VI. Why the Desk Does Not Believe Operation Epic Fury Is Over
The political signaling around Operation Epic Fury (“OEF”) has shifted in May from “ongoing” to “concluded.” The desk does not believe it. President Trump spent Friday stoking anticipation of a preliminary agreement to extend the ceasefire, posting that he would make a “final determination” soon while reiterating his red lines — including one around the Strait of Hormuz — and Treasury Secretary Scott Bessent would say only that the teams had been going back and forth. The market read the noise as resolution. The physical supply chain says otherwise.
The position rests on five structural observations, each empirically verifiable.
First: the political reality. Most Americans do not approve of the kinetic action against Iran. But most Americans also accept the underlying premise that Iran cannot have a nuclear weapon. That asymmetry makes the political position sustainable but uncomfortable, and it creates intense incentive for the administration to manage the optics of cost rather than address the structural reality of cost. The most visible cost to American households of any Middle East action is gasoline prices at the pump. Republican electoral math going into the third and fourth quarters of 2026 depends on retail gasoline prices declining or at minimum holding flat. That political imperative is the single most important variable shaping the administration's energy policy this summer.
Second: the Strategic Petroleum Reserve as a political instrument. On March 11, 2026, Energy Secretary Chris Wright announced a release of 172 million barrels from the Strategic Petroleum Reserve (“SPR”), coordinated with a thirty-two-nation International Energy Agency 400-million-barrel global release. The drawdown pace has accelerated dramatically since. The week ending May 8 saw 8.6 million barrels released — at the time an all-time weekly record. The week ending May 15 saw 9.92 million barrels — a new all-time weekly record set within one week of the prior. The reserve sits at approximately 365 million barrels as of the most recent reporting, roughly fifty percent of authorized capacity and approaching the lowest absolute level since 1983 — a year in which the United States economy was a fraction of its current size. At the current eight-to-ten-million-barrels-per-week pace, the reserve would mathematically exhaust in thirty-seven to forty-six weeks of continued maximum drawdown.
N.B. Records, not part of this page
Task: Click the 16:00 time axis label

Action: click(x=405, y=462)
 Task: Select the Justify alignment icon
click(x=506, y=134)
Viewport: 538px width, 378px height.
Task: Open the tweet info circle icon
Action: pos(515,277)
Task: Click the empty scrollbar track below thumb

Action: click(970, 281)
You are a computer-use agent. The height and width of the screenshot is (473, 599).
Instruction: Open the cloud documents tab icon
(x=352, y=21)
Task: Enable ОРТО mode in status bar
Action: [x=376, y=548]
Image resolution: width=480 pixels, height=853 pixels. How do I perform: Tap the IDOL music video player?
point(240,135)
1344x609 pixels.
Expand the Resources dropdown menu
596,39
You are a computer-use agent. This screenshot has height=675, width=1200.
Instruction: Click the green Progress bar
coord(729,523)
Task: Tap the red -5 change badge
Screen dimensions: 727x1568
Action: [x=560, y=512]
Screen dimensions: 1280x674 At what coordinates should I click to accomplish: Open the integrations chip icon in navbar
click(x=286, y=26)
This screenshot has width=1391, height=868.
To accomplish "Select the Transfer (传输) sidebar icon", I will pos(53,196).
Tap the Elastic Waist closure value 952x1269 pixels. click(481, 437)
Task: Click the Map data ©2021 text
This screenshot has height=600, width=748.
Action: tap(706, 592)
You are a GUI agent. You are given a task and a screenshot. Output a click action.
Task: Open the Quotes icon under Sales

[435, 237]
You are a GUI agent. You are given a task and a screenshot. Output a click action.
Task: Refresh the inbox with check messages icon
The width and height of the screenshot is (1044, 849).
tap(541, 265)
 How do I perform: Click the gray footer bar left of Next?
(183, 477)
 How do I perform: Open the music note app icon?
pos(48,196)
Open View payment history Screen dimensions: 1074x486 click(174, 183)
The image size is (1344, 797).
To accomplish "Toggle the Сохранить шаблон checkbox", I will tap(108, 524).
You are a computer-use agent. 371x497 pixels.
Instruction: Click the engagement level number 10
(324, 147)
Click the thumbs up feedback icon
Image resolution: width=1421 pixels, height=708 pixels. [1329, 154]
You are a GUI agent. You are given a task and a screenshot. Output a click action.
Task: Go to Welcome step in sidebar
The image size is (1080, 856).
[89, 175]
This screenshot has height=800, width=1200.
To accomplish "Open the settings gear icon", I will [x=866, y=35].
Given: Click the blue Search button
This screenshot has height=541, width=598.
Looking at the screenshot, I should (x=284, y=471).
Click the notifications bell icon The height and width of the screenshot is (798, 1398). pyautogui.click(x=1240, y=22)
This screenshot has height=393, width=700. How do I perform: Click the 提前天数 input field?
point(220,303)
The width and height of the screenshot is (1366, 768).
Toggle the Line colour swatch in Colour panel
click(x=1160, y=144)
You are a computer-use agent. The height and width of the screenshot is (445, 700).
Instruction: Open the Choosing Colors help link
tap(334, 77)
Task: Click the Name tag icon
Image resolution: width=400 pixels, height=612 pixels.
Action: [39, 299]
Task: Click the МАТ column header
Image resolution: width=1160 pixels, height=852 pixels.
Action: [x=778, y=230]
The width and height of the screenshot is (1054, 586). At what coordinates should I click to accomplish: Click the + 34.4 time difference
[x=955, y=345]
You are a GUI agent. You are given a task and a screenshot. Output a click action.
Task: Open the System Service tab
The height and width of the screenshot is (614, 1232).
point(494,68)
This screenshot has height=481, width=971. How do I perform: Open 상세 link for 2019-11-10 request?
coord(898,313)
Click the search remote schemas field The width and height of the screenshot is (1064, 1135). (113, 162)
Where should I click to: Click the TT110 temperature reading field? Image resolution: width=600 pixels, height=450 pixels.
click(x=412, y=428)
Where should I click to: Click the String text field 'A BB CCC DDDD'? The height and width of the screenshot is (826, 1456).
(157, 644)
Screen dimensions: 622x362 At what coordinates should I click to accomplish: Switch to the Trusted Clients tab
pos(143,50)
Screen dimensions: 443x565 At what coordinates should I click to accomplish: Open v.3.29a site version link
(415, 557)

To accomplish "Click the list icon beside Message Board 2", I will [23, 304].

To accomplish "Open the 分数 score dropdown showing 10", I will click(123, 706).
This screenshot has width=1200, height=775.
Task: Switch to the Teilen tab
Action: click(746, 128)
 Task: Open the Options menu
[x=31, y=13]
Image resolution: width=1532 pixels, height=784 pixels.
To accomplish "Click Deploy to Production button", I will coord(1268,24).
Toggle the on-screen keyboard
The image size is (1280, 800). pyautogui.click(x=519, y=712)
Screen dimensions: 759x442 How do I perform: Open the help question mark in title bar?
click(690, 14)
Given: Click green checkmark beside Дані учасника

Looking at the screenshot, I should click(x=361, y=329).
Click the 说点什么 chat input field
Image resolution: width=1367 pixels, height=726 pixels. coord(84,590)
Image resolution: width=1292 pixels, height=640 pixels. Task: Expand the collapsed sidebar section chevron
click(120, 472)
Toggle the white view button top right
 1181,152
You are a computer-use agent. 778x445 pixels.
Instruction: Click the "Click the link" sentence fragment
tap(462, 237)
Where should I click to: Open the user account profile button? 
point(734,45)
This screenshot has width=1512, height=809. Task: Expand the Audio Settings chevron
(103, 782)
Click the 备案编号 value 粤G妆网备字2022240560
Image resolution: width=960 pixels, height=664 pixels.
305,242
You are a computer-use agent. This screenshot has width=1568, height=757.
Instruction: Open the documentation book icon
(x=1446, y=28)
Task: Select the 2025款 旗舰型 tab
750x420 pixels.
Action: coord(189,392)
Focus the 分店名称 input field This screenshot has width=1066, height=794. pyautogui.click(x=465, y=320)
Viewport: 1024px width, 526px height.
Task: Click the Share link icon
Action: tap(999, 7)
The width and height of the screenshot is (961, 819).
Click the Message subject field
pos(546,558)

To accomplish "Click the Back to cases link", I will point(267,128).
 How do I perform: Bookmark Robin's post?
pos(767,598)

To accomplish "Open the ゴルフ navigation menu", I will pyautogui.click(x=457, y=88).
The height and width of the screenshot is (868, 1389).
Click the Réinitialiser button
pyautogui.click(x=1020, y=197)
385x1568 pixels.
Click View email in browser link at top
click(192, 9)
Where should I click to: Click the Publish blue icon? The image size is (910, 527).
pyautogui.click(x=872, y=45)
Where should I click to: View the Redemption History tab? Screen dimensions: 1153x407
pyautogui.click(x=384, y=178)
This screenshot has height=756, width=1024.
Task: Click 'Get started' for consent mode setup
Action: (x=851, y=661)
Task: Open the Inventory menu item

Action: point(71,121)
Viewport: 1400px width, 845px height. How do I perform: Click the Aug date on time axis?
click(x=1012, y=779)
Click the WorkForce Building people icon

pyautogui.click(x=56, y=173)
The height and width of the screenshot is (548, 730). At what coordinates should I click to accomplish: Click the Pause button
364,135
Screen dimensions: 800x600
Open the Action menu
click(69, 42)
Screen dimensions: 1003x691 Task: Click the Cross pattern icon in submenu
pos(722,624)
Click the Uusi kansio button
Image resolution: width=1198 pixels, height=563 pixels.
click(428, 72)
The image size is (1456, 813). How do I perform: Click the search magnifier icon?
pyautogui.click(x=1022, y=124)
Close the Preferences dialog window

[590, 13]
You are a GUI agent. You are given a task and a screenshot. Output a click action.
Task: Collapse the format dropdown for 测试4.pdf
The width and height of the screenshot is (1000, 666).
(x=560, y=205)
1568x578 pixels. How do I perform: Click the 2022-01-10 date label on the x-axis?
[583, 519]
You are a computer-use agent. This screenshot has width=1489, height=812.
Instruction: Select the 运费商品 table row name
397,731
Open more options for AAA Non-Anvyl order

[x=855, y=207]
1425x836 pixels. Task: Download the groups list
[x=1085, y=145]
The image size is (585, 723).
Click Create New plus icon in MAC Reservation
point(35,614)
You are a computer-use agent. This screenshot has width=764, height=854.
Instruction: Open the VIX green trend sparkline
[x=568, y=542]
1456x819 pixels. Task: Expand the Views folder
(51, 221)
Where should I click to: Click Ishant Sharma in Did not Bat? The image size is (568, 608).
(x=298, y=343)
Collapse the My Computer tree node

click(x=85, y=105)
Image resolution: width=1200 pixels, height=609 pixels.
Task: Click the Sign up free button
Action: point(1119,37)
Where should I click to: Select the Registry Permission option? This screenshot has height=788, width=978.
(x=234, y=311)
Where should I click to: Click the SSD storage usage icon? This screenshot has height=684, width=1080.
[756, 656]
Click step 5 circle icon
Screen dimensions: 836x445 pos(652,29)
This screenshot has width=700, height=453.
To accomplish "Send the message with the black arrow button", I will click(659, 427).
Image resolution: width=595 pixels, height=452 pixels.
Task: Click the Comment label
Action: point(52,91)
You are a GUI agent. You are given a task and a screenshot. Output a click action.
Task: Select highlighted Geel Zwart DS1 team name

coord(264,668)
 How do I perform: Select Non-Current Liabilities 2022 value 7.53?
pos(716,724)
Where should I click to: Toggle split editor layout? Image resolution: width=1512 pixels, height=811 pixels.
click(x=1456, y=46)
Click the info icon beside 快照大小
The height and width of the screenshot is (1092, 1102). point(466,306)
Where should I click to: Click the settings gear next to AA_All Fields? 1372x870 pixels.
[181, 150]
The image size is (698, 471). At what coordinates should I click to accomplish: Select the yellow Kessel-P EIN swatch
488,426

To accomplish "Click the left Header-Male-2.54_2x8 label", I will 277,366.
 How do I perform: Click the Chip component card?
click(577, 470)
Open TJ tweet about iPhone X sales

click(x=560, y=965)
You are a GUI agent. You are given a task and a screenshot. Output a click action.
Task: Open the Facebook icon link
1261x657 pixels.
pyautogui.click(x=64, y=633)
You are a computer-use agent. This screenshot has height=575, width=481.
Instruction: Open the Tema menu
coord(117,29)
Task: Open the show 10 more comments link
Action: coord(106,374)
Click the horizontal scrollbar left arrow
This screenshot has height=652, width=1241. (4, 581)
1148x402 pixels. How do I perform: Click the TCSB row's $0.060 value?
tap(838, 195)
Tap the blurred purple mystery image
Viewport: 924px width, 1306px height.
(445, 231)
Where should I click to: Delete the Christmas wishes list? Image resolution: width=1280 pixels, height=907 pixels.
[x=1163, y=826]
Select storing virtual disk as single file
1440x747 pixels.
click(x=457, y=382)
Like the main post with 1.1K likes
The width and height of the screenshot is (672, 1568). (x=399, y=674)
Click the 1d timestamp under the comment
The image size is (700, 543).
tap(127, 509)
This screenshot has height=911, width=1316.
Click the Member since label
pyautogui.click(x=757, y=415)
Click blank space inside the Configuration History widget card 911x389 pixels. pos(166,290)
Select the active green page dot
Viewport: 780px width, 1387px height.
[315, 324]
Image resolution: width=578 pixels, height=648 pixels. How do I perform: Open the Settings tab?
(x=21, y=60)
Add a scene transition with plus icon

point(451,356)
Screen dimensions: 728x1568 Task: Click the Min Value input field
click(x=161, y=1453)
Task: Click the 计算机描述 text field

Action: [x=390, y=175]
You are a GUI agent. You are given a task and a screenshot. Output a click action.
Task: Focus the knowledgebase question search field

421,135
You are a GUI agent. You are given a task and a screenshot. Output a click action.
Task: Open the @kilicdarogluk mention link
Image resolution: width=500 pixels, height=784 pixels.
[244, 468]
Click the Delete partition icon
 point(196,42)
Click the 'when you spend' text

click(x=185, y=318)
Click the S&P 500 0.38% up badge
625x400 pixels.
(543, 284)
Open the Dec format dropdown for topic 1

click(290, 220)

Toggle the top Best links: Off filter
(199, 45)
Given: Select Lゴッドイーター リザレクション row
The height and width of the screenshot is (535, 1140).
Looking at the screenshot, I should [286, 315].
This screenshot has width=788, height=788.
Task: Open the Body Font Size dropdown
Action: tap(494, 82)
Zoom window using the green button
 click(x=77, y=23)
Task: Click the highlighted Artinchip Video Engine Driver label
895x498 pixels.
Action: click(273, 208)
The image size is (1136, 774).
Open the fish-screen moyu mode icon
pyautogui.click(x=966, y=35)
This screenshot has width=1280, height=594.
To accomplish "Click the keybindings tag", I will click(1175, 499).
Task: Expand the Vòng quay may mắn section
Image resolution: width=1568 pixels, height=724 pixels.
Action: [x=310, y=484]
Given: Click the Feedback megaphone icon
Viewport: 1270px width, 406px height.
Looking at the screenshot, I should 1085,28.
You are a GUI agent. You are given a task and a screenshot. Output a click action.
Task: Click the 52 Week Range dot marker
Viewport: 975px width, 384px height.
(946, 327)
The practical floor — the operational minimum below which the salt-dome storage caverns cannot draw further without infrastructure damage — is reached well before mathematical exhaustion. The administration has roughly six to nine months of optical-management runway. That window ends in late 2026 or early 2027.
Third: the jet fuel tell. When a war ends — actually ends — the petroleum products that depend most heavily on Middle Eastern supply chains rally fastest as supply-normalization expectations build in. Jet fuel is the cleanest single product in this category because airlines hedge forward and refineries adjust their kerosene cuts in advance of expected demand. As of the most recent Energy Information Administration report, United States Gulf Coast kerosene-type jet fuel spot price stood at approximately $4.19 per gallon — equivalent to roughly $176 per barrel. The peak during the OEF acceleration in early March was approximately $4.12 per gallon. The current price is essentially flat to the OEF peak and slightly above it. If the war were genuinely over, jet fuel would have rallied — and it has not. Gulf Coast jet inventories sit near the lowest level in roughly a year, and prompt-to-forward backwardation in the Gulf Coast pipeline cycles persists, indicating prompt demand continues to outstrip prompt supply. The jet fuel market is signaling, with the credibility that comes from actual buyers committing actual capital, that the war is not over.
Fourth: the structural exposure OEF revealed is not addressed by any political agreement. The Strait of Hormuz has been closed to commercial transit since February 28, 2026. Roughly one thousand to fifteen hundred vessels have accumulated in the queue outside the strait. Approximately thirty percent of global ammonia production and thirty-five percent of urea production passes through the strait under normal conditions; Middle East capacity has been curtailed since the start of the conflict. Qatar's Ras Laffan helium production facility was struck during the operation; Qatar produces roughly thirty percent of global helium, and the Korean memory manufacturers Samsung Electronics and SK Hynix sourced the majority of their helium from Qatar in 2025. Infrastructure for resumption — port operations at Bandar Abbas and the Iranian terminals, the insurance market's willingness to write hull coverage, freight-rate normalization, helium-liquefaction restart, fertilizer-production restart — all require time even after a political agreement is reached. The desk's working estimate is three to six weeks from political agreement to normalized transit, and considerably longer for full supply-chain restoration. The political signaling can claim resolution; the physical supply chain cannot match that timing.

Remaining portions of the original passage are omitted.